How can retailers give their shoppers an unrivalled customer journey? Which innovative concepts, technologies and designs support them in these efforts? This is what industry experts are currently learning from us at EuroShop. Until Thursday, 9 March our exhibitors presented the latest retail trends in seven Dimensions at the world’s No. 1 retail trade fair.

This is why we have taken the time to get an overview. Our impressive experience dimensions inspired the website visitors since Autumn 2016. Now the dimensions came to reality.

The Trends of a New Shopping Culture

Storytelling is one of the buzzwords moving retailers most at present. Physical actors customise the emotional message for their shoppers by making the customer journey a spectacular experience. We now reveal how exactly they do this!

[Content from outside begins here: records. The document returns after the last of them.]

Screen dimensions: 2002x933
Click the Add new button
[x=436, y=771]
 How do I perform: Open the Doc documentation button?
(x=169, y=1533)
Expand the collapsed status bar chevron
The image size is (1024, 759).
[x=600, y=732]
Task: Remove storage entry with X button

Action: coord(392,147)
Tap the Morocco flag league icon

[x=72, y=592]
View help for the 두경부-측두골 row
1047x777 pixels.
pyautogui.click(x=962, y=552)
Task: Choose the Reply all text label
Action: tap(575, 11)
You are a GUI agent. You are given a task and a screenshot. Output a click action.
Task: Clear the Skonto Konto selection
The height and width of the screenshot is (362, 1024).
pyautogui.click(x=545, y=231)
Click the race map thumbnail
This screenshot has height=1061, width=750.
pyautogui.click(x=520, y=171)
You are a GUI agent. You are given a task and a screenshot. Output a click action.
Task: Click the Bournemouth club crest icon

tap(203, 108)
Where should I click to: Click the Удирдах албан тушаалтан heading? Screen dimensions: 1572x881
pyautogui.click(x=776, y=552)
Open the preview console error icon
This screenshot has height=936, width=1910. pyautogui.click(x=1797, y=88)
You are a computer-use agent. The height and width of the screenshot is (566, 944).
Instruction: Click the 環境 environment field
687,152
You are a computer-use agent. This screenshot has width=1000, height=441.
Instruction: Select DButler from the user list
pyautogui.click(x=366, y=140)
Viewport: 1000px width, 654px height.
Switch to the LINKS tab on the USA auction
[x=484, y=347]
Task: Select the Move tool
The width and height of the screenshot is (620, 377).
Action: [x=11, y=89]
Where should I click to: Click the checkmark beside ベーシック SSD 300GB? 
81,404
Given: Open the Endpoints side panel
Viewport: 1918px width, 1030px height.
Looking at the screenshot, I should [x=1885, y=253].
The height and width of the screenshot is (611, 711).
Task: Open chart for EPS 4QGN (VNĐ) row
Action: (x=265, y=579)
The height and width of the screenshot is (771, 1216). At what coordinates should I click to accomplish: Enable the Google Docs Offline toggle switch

  1. Shop Fitting & Store Design

Atmosphere, residence quality and attraction are at the centre of progressive shop fittings and store design. As consumers’ quality awareness rises so too their expectations regarding architecture and furnishings. These are expected to blend harmoniously, stage products and thereby tell a story that guides shoppers through the store.

  1. POP Marketing

Dovetailing of online and offline channels is the magic formula for sustainable POP marketing. Be it explanatory videos and live-chat options supporting shop assistants or 3D scanners as interactive changing cubicles: omni-channel solutions are conquering stores at the moment and can improve customer service.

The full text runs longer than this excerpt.